▸ **WHAT IS BEING ASKED**
Transcribe the part of the text about girls learning science at UNE and CSIRO that opens with the words containing "Dr Bower hopes" and closes with "and score wool.".

▸ **SELECTED EXCERPT**
===============

Half the girls will learn about field ecology and lab work at the University of New England, under biologists Dr Deborah Bower and Dr Mary McMillan.
The other half will learn about agricultural research and data analysis at CSIRO Agriculture and Food, under Dr Sonja Dominik, quantitative geneticist and ninja.
"The day is supposed to be fun; it's suppose to show how interactive science can be, and how fun exploring, asking questions, and discovering things can be," Dr Bower said.
Dr Bower and Dr Dominik are both Superstars of STEM, female scientific role models for young women and girls, under Science & Technology Australia, the nation's peak body in science and technology.
"Women in STEM are still underrepresented," Dr Dominik said. "Encouraging more young women is very important."
It's still rare to see women professors, as Dr Bower pointed out last year - but she's confident we can achieve gender equality by the end of the century, particularly thanks to days like this.
"Gender should be no barrier to science," Dr Bower said. "We shouldn't even be talking about women in science, because it should be completely gender balanced - all the genders, including non-binary genders."
At UNE, Dr Bower will take the girls into the aquatic lab to look at bugs collected in local wetlands, farm dams, and the river. The students will examine invertebrates under microscopes, and see the teeming life in a drop of water. Dr McMillan will show them how to carve up cerebella.
They will also talk to a panel of five female scientists: poultry expert Isabel Ruhnke, statistician Brenda Vo, biomedic Gal Winter, psychologist Navjot Bhullar, and aquatic ecologist Iris Tsoi.
Dr Bower hopes the girls will start to associate scientists with women. "You can't be what you can't see," she said. "Girls need to see women scientists doing science. They'll meet different types of female scientists, from different backgrounds. They'll see that it's possible to do it."
At CSIRO, Dr Dominik will talk to the girls about the projects run on-site, including Merino Lifetime Productivity. This nationwide project run by Australian Wool Innovation, a woolgrowers' not-for-profit company, studies production and reproduction in sheep over their lifetime. The girls will see scientists sort sheep into sire groups, and score wool.
Simulated activities will teach the girls the technical side of science: recording and measuring data, and interpreting the results.

===============

▸ **DATA TO EXAMINE**
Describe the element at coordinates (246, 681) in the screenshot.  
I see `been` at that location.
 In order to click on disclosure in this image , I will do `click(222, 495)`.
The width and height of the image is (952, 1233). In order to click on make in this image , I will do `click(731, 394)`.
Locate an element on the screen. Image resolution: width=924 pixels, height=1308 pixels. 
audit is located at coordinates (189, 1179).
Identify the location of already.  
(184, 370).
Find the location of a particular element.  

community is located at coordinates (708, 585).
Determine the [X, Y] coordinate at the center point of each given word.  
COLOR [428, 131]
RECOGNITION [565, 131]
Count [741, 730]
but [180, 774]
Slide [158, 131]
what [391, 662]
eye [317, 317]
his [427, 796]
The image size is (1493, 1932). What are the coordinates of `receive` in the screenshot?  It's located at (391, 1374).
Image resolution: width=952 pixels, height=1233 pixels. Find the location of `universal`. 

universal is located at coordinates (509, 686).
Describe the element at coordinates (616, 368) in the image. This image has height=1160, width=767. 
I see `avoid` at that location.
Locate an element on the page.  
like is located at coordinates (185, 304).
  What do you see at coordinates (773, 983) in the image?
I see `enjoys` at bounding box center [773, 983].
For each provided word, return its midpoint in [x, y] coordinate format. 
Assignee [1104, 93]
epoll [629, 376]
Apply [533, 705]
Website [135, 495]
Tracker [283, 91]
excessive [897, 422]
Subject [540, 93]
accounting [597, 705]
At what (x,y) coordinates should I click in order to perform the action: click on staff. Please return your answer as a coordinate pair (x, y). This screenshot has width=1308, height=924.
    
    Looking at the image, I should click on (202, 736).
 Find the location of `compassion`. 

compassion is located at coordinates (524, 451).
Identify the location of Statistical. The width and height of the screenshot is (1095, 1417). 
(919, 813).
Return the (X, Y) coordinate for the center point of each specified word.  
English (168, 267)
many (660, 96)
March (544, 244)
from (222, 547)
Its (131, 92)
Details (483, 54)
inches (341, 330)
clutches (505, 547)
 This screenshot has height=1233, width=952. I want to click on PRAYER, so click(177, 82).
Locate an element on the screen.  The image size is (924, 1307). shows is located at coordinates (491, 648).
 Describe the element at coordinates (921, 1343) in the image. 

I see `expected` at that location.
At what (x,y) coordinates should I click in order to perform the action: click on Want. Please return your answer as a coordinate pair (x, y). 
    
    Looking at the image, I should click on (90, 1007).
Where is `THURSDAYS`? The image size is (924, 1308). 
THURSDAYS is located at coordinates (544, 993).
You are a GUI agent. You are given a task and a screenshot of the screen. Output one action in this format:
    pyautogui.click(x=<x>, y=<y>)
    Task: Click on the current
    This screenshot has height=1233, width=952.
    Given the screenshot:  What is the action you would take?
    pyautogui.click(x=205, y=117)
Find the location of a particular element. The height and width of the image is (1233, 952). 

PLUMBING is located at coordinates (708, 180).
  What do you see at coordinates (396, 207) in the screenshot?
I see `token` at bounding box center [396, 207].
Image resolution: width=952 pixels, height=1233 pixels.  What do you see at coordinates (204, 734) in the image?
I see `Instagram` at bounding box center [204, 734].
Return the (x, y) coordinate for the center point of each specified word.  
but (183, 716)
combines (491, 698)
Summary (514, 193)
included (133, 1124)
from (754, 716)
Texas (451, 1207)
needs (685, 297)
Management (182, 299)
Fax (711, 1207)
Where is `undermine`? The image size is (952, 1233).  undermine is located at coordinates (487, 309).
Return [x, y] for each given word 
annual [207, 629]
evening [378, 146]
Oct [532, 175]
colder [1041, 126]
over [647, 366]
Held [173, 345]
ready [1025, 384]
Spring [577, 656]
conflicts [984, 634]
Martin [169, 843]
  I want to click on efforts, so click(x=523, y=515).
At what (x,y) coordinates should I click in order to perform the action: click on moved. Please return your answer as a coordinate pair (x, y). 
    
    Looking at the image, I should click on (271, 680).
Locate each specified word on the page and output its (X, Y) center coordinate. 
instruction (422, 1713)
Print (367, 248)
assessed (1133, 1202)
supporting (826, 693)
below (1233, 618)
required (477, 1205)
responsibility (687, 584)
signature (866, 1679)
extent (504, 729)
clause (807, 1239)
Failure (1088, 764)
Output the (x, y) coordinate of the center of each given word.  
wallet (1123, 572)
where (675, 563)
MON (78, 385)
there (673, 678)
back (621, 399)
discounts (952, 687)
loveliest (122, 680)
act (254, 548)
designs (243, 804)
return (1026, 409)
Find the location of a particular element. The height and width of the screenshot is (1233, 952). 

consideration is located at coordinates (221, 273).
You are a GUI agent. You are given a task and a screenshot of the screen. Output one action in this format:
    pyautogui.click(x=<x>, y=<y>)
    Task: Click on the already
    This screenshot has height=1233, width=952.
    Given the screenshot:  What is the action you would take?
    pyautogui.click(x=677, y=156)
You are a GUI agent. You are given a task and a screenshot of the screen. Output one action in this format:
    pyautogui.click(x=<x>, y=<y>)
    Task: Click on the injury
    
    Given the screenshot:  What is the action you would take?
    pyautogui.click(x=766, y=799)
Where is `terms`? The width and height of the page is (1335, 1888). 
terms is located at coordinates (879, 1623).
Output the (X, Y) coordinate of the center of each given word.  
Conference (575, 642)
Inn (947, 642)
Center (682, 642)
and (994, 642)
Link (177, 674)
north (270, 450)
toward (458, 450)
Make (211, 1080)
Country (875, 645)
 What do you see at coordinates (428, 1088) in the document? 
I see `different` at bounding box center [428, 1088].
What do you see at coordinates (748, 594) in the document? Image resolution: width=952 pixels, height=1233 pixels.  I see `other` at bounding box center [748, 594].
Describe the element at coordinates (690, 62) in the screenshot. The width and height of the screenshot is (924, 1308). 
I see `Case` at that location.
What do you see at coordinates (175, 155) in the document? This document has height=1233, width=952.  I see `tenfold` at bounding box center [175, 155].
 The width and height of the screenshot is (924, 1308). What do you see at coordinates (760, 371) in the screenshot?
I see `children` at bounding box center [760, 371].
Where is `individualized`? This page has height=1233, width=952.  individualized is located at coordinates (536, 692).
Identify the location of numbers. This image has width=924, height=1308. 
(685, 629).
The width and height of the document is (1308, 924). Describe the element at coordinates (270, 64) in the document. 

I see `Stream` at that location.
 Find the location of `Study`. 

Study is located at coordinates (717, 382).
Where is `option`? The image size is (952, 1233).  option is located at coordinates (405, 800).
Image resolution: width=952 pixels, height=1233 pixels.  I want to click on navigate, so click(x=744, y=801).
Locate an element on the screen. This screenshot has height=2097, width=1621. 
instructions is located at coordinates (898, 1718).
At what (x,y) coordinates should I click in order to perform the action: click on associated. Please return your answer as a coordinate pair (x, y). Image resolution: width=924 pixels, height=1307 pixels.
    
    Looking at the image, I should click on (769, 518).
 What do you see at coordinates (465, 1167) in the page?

===============

▸ **OUTPUT OF THE TASK**
Dr Bower hopes the girls will start to associate scientists with women. "You can't be what you can't see," she said. "Girls need to see women scientists doing science. They'll meet different types of female scientists, from different backgrounds. They'll see that it's possible to do it."
At CSIRO, Dr Dominik will talk to the girls about the projects run on-site, including Merino Lifetime Productivity. This nationwide project run by Australian Wool Innovation, a woolgrowers' not-for-profit company, studies production and reproduction in sheep over their lifetime. The girls will see scientists sort sheep into sire groups, and score wool.